Where the line containing "396x519 pixels." appears below, start there and repeat each line exactly to the end. Leave the pictures out.

*** Opening Provided data ***

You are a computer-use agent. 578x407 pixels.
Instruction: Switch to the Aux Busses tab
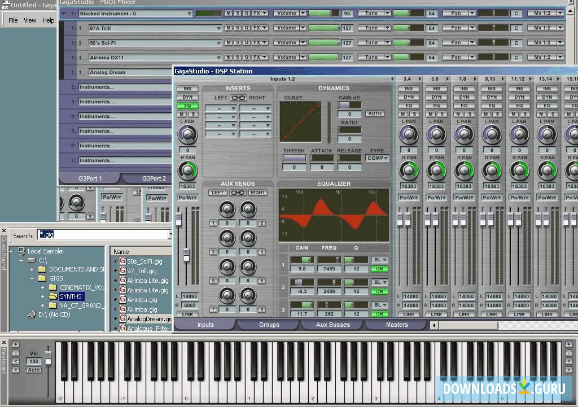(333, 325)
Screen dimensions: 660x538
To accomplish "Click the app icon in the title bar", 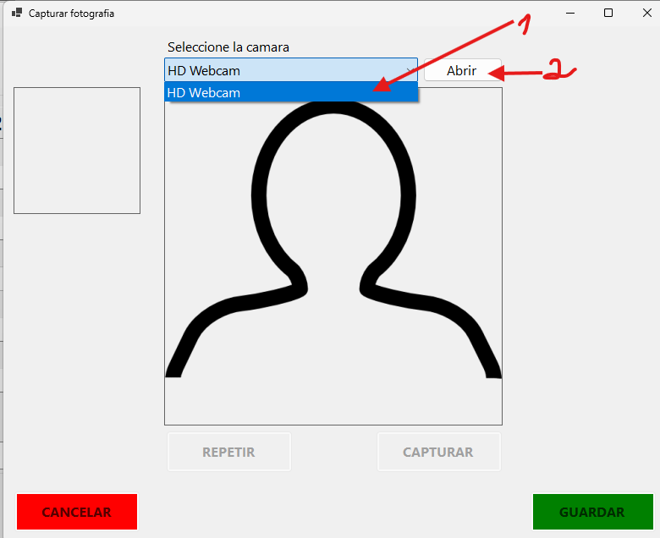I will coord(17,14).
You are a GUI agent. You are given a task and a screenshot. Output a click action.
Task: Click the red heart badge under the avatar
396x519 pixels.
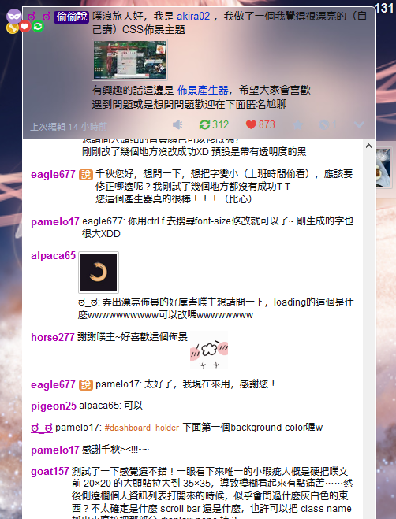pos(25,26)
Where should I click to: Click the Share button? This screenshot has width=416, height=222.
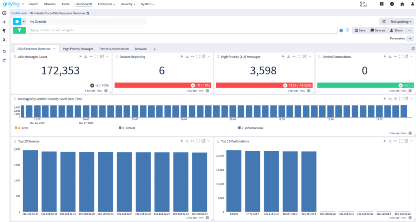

*** Closing Provided data ***

● **Solution to this task**:
396x519 pixels.
pos(25,26)
Where should I click to: Click the Share button? This screenshot has width=416, height=222.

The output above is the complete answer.